> **Task brief**: Could you write out the records below again with "Advertisement" changed to "Ad", keeping everything else the same and leaving out the pictures?

> **Exercise input**:
□ □ □ □ □ □ □
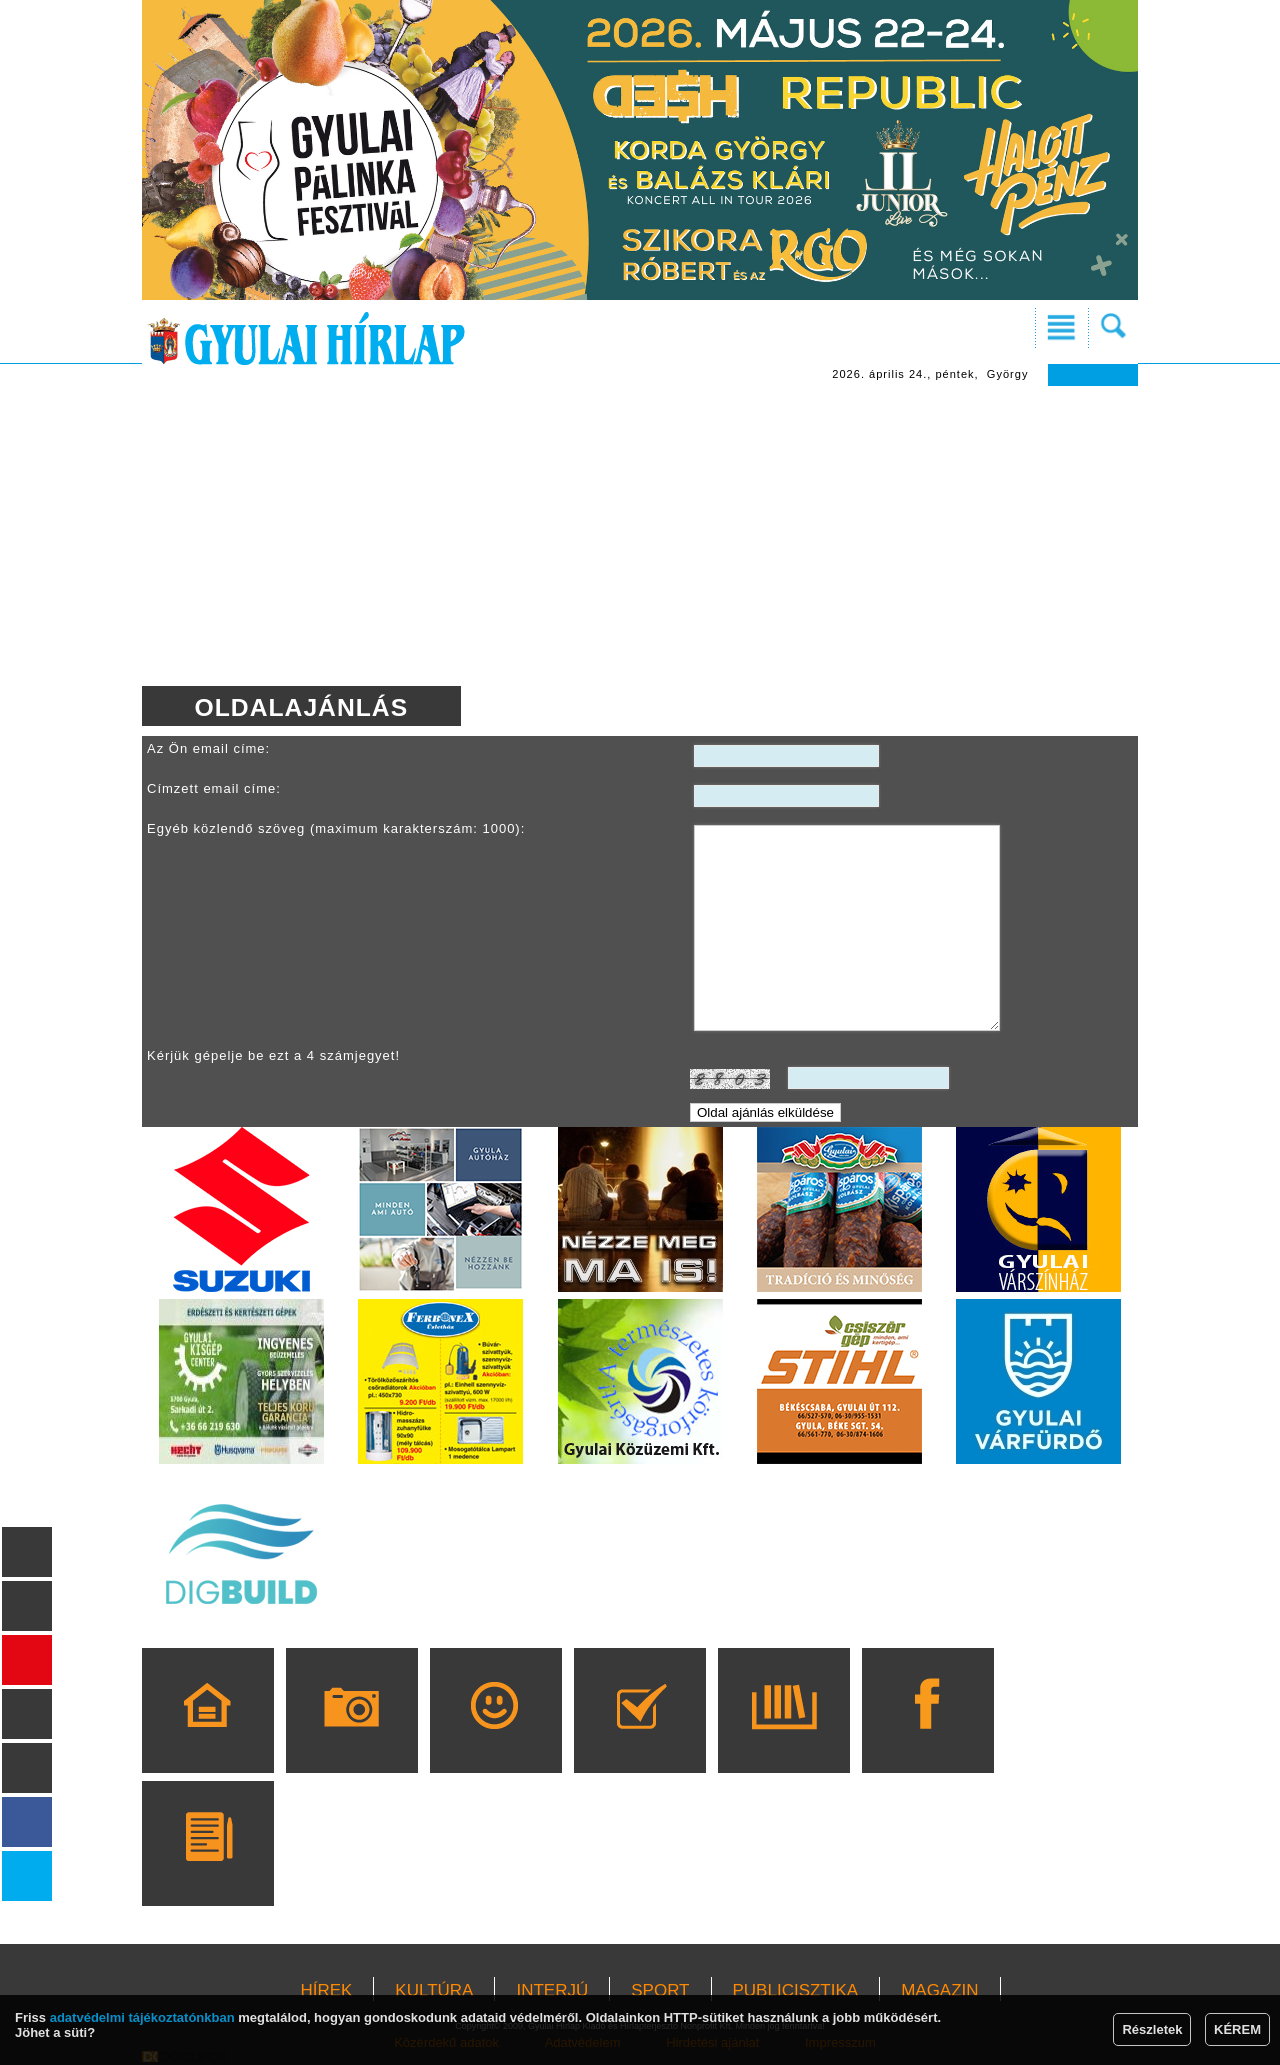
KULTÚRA (434, 1990)
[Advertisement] (640, 536)
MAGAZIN (939, 1990)
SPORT (660, 1990)
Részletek (1152, 2029)
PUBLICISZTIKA (796, 1990)
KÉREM (1237, 2029)
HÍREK (326, 1990)
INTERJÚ (552, 1990)
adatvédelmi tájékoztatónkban (142, 2017)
□ □ □ □ □ □ □
> **Right answer**:
KULTÚRA (434, 1990)
[Ad] (640, 536)
MAGAZIN (939, 1990)
SPORT (660, 1990)
Részletek (1152, 2029)
PUBLICISZTIKA (796, 1990)
KÉREM (1237, 2029)
HÍREK (326, 1990)
INTERJÚ (552, 1990)
adatvédelmi tájékoztatónkban (142, 2017)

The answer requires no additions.